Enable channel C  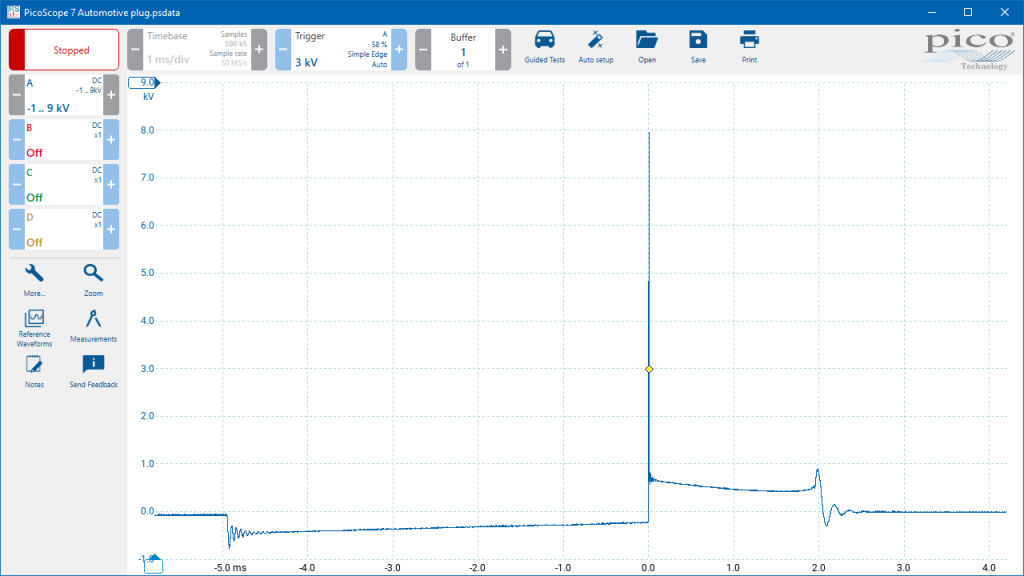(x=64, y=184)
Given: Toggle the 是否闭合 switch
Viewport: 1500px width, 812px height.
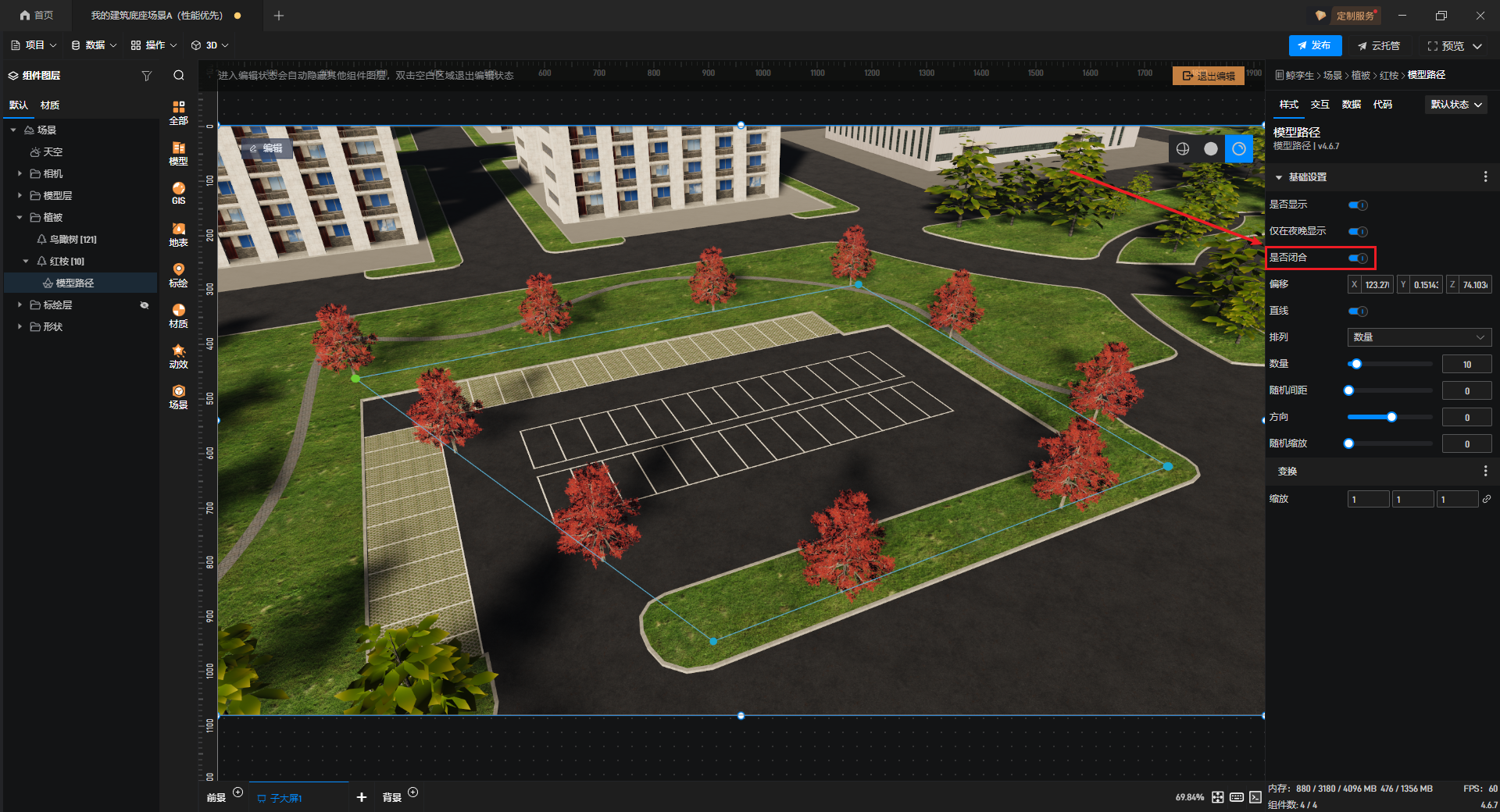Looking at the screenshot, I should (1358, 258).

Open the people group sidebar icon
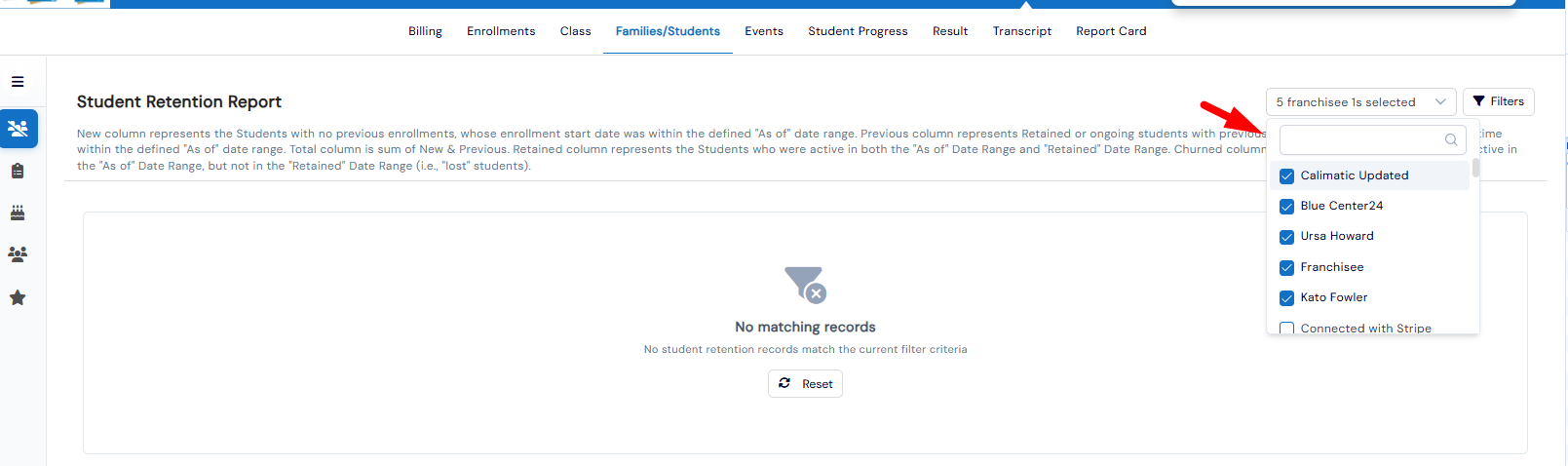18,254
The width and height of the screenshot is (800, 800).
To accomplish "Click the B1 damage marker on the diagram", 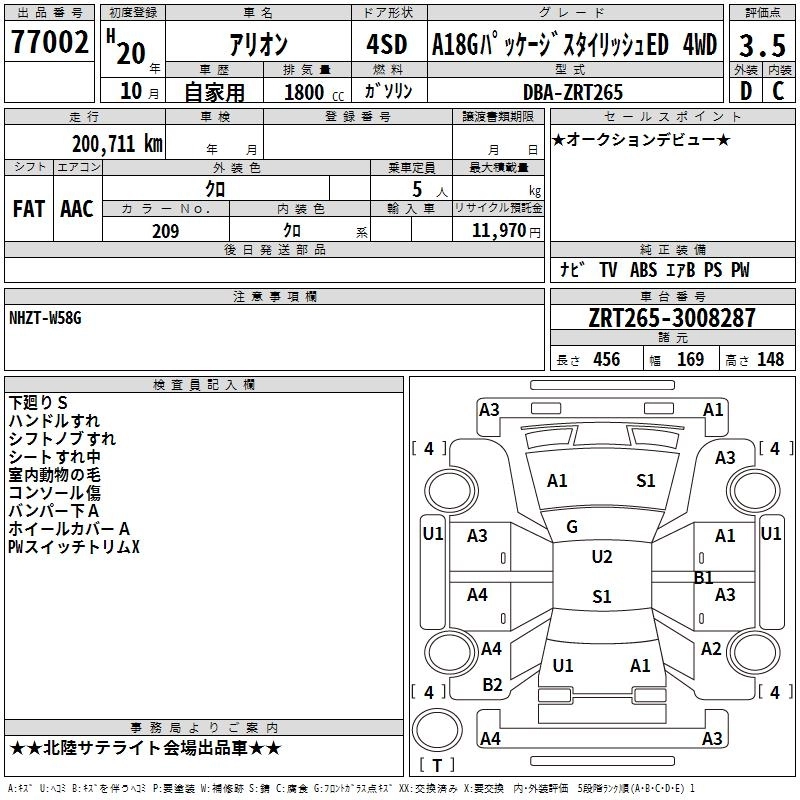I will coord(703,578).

# Stated goal
Pick out each line in the records that contains the string "height" and reproduce those lines verbatim.

# Task result
Viewport: 1500px width, 812px height.
The width and height of the screenshot is (800, 800).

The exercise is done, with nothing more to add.